Grooming Your Kitten

A cat’s tongue is designed like a mini hair brush, to remove dead hair and distribute oils throughout the fur. However, sometimes they need a little extra help to prevent fur balls forming. Longer haired breeds need much more grooming to prevent their fur becoming matted and knotted.

Hill’s Pets recommend grooming is introduced at an early age; your kitten will then become used to it and will actually begin to enjoy it. Grooming will also give you the opportunity to closely inspect your cat or kitten’s coat for fleas, ticks and other nasty creatures.
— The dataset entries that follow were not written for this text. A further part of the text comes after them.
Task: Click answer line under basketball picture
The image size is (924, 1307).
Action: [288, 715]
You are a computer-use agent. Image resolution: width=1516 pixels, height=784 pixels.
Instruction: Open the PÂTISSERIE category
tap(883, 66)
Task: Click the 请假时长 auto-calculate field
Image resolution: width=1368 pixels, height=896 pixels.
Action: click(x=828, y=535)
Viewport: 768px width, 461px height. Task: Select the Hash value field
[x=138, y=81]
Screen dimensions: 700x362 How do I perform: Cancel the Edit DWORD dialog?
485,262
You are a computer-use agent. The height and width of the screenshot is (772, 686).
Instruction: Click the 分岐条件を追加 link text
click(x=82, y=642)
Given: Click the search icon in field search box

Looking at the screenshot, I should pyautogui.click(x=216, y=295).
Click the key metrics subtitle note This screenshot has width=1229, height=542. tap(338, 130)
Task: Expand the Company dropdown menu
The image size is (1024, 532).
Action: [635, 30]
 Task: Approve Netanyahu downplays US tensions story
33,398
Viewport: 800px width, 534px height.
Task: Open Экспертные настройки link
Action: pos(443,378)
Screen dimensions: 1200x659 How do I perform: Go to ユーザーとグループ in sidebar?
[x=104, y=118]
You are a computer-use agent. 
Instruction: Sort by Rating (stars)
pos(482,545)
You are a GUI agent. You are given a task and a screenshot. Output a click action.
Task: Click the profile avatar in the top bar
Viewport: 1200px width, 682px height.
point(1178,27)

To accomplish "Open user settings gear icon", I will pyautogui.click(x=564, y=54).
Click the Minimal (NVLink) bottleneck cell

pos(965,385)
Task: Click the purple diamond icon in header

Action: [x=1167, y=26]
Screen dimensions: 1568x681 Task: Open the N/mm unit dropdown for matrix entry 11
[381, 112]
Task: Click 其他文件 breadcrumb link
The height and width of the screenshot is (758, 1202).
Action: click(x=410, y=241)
Ticks are small parasites which latch onto your cat’s skin around the head and neck area. They can be black, brown or red, and will look like a wart. If you do notice a tick when grooming your cat, it is important to remove it as soon as possible. Don’t rush to pull the tick out though, as leaving the mouth part behind can cause infection and inflammation, making the area very sore. Your vet will be able to advise you on the appropriate tool for removing ticks and will show you how to do it properly. When it has been removed, check it to ensure no part has been left behind. If you think it has, seek advice from your vet.

Kitten grooming can become a great way to bond with your cat. Cats love the attention that comes with being groomed, so use the time to check claws, teeth and in the ears. Start this gradually as some cats aren’t fond of this bit, and get them used to it.